The Archaeal Proteome Project advances knowledge about archaeal cell biology through comprehensive proteomics

Schulze, Stefan

Data collector(s)
Adams, Zachary; Cerletti, Micaela; De Castro, Rosana; Ferreira-Cerca, Sébastien; Garcia, Ben A.; Giménez, María Inés; Hippler, Michael; Jevtic, Zivojin; Knüppel, Robert; Legerme, Georgio; Lenz, Christof; Marchfelder, Anita; Maupin-Furlow, Julie; Paggi, Roberto A.; Pfeiffer, Friedhelm; Poetsch, Ansgar; Urlaub, Henning
Data curator(s)
Fufezan, Christian
Project manager(s)
Pohlschroder, Mechthild

Modern proteomics approaches can explore whole proteomes within a single mass spectrometry (MS) run.

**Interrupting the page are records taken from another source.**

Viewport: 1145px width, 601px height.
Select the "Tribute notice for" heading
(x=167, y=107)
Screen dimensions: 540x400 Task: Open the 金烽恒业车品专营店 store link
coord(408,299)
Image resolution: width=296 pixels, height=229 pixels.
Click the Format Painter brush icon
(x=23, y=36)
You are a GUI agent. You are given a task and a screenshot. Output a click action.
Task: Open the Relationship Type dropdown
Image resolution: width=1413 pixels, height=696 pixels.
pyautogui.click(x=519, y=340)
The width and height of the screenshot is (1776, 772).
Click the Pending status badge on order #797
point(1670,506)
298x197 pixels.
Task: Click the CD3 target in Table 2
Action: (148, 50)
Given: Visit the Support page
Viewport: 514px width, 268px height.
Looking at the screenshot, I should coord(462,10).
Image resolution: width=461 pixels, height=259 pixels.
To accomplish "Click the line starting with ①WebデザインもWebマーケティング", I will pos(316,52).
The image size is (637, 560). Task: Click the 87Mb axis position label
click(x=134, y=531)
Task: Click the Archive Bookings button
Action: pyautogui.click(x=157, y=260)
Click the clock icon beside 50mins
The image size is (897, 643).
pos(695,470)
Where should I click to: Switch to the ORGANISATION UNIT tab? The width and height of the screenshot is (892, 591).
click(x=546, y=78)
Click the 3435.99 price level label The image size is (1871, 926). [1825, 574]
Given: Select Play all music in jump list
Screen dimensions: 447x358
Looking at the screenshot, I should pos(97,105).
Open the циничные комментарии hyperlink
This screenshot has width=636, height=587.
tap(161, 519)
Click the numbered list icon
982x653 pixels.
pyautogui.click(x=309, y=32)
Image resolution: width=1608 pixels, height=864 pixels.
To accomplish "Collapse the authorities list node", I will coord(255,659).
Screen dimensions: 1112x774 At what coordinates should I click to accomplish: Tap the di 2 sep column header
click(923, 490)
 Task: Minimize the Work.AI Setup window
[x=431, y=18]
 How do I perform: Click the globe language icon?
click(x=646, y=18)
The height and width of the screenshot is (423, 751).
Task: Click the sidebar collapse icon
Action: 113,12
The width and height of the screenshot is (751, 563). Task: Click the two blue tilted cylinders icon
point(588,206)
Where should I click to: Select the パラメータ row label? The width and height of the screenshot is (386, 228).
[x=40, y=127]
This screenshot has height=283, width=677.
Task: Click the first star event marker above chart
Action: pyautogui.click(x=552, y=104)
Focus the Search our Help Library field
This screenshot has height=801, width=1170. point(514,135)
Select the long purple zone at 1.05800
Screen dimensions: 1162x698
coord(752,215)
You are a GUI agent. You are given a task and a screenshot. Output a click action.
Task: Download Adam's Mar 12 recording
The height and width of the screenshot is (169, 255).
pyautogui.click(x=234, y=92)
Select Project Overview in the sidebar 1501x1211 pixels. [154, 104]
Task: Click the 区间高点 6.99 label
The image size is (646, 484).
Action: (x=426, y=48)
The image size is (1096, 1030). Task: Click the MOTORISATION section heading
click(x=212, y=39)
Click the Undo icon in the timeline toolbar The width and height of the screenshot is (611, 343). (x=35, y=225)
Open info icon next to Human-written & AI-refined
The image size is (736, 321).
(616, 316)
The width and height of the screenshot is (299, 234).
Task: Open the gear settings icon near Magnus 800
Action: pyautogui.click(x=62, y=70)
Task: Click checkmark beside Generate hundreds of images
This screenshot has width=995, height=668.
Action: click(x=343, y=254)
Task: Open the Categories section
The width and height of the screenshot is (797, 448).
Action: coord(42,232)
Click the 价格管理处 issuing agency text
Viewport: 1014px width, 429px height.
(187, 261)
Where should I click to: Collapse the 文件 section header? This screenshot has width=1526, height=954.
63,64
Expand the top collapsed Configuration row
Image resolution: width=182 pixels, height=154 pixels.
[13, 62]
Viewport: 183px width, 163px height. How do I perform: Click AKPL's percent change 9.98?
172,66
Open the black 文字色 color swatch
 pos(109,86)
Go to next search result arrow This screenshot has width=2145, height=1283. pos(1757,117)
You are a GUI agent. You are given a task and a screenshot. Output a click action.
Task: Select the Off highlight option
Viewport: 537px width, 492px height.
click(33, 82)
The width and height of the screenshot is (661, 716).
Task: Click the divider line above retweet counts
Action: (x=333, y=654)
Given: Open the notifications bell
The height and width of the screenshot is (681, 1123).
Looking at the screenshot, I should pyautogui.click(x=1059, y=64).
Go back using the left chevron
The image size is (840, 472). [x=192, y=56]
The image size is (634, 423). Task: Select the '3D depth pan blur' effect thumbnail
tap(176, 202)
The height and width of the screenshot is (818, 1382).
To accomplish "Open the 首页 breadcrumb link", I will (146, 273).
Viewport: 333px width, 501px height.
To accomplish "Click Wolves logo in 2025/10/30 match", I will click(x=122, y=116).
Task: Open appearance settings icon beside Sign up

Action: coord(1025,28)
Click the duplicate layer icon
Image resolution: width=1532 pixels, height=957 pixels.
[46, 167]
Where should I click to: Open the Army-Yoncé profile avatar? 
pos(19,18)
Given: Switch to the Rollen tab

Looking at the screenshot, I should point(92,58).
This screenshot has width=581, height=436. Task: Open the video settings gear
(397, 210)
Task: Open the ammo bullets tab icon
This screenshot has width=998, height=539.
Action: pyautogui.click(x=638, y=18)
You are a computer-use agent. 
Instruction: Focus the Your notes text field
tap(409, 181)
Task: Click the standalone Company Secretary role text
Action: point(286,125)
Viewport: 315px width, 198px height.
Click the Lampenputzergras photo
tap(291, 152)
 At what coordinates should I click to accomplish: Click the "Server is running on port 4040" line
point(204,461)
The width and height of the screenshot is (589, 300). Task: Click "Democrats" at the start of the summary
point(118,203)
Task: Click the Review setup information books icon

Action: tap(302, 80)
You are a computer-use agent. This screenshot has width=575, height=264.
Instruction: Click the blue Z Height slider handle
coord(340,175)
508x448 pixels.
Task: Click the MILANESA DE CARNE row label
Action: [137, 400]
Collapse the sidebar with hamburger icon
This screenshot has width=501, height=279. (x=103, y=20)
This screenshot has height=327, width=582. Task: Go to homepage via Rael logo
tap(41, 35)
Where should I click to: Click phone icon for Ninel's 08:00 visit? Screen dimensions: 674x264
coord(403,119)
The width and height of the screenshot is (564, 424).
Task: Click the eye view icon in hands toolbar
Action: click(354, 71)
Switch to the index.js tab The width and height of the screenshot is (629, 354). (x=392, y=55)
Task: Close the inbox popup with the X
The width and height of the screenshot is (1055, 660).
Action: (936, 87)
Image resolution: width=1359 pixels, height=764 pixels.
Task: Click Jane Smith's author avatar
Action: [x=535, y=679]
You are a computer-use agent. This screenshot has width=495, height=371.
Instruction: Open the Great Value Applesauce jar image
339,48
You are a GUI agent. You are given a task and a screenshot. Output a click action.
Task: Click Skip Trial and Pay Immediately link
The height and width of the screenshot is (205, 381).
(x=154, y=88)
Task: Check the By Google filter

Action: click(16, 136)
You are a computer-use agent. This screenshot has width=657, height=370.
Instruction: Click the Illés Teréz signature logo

However, the enormous amount of MS data generated often remains incompletely analyzed due to a lack of sophisticated bioinformatic tools and expertise needed from a diverse array of fields. In particular, in the field of microbiology, efforts to combine large-scale proteomic datasets have so far largely been missing. Thus, despite their relatively small genomes, the proteomes of most archaea remain incompletely characterized. This in turn undermines our ability to gain a greater understanding of archaeal cell biology.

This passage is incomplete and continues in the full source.